### Exercise details
Count the lines below that contain the word "agent" and give only that number.
## Begin Data
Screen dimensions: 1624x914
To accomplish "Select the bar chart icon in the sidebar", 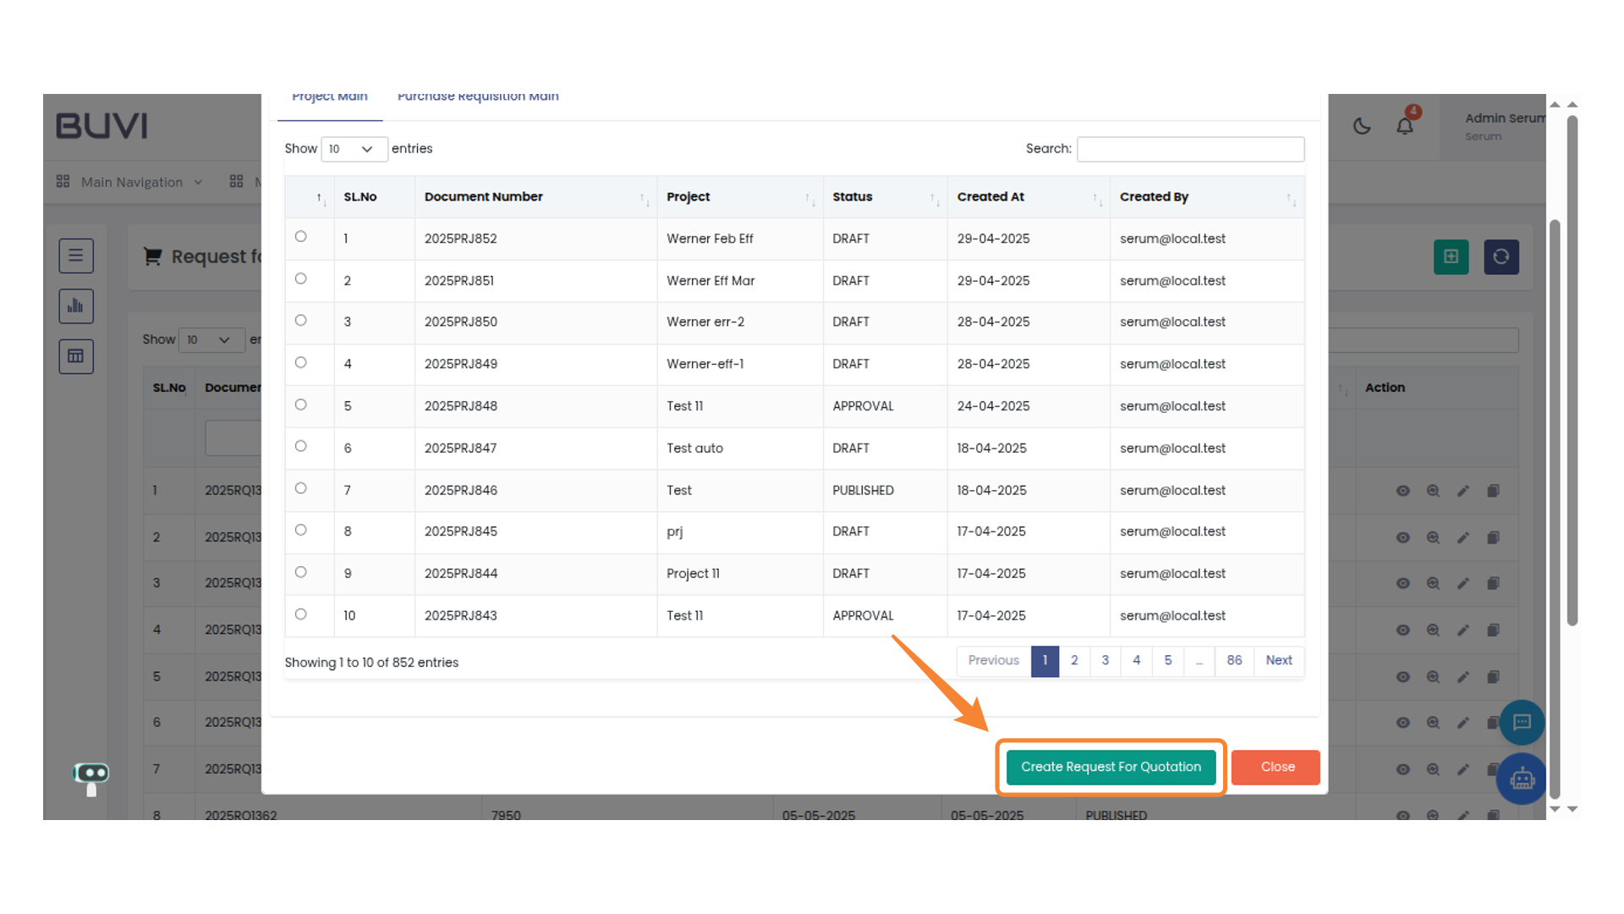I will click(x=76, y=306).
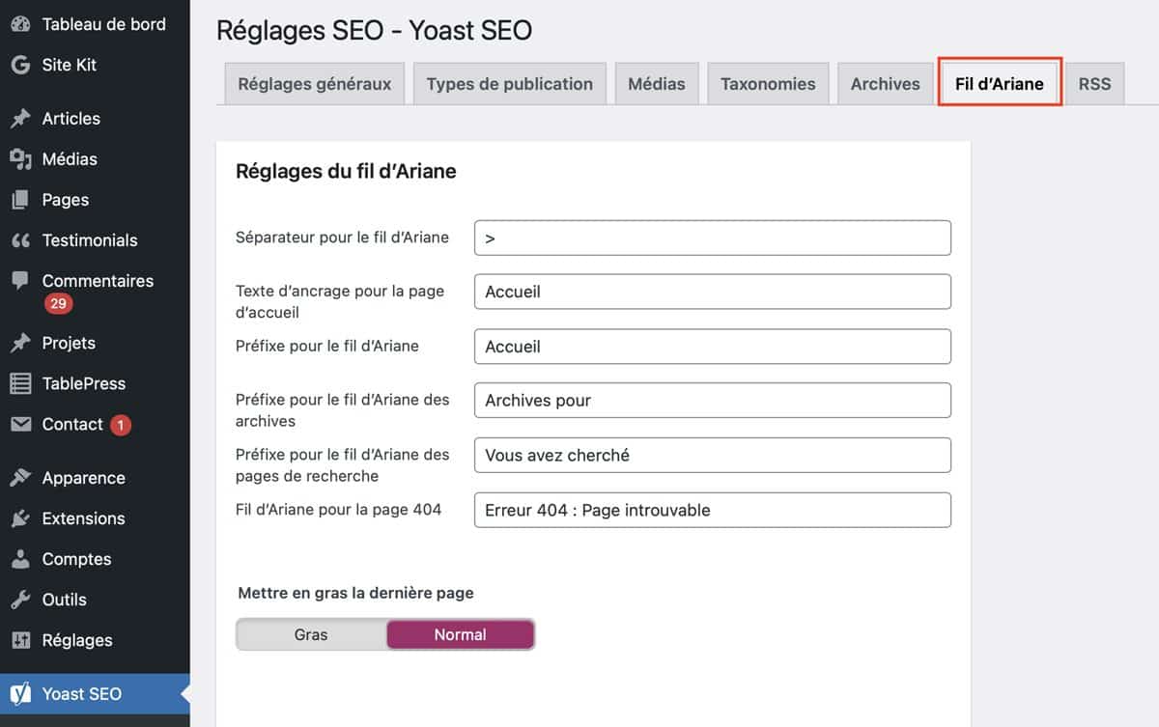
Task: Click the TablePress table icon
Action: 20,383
## End Data
## Begin Data
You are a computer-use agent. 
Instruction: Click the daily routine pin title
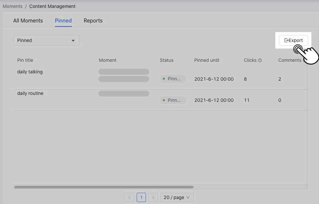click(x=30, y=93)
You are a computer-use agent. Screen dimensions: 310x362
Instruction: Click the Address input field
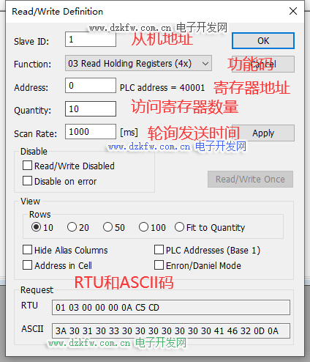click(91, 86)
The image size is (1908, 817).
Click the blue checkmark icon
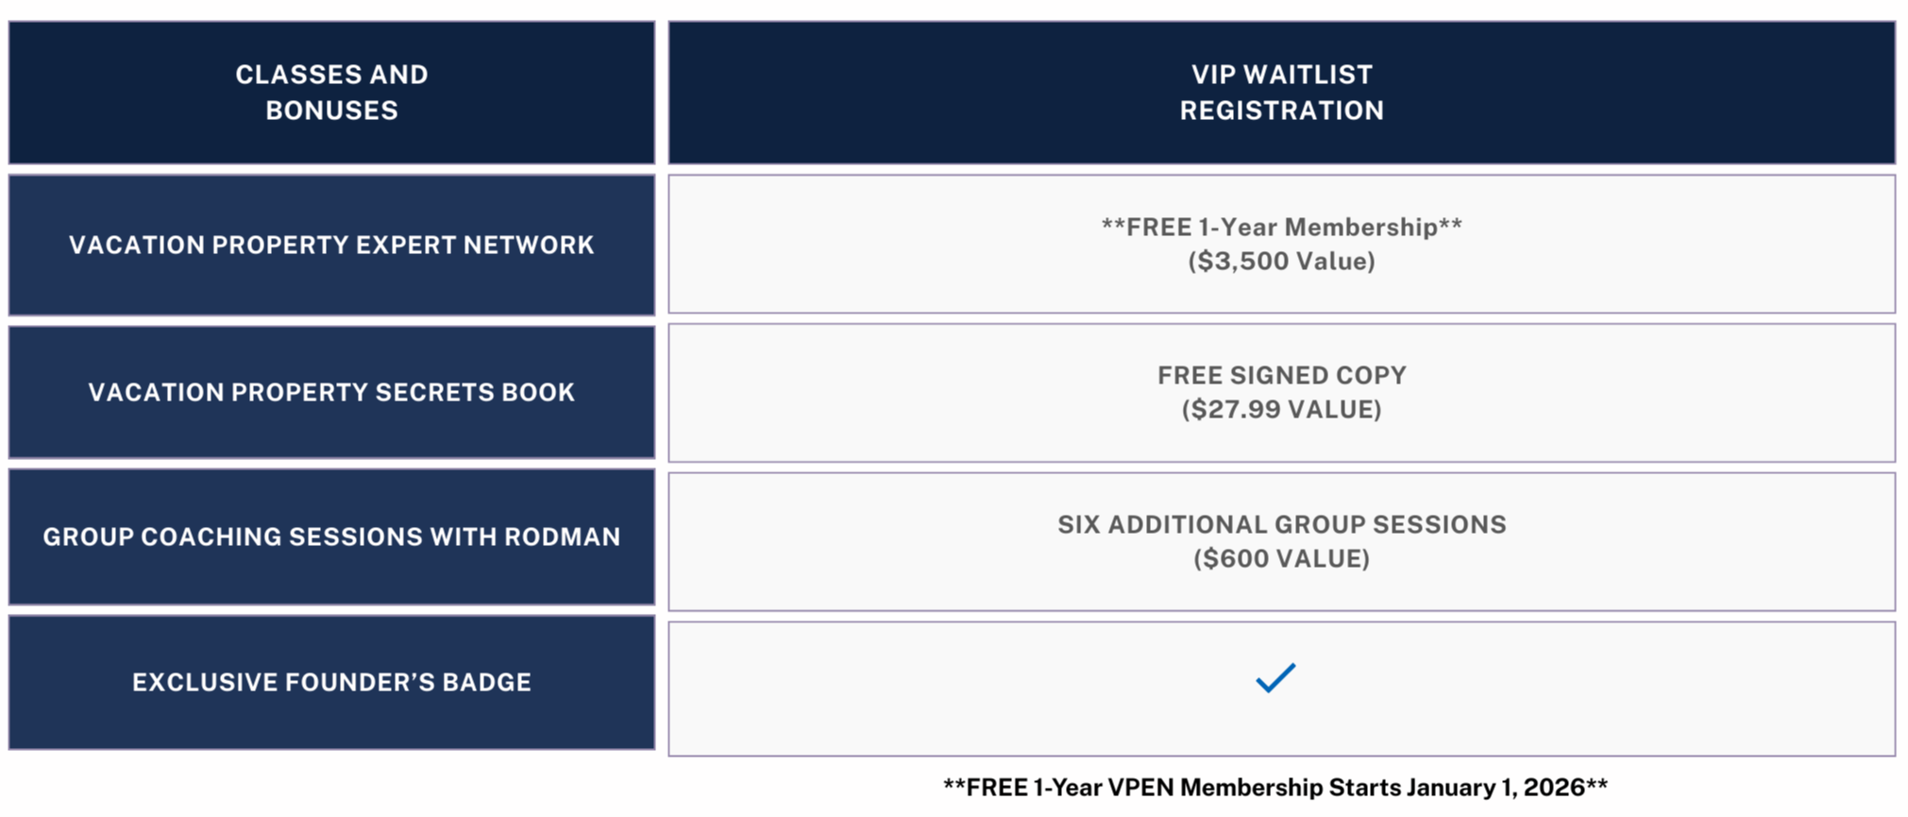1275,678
## End Data
### The reply
2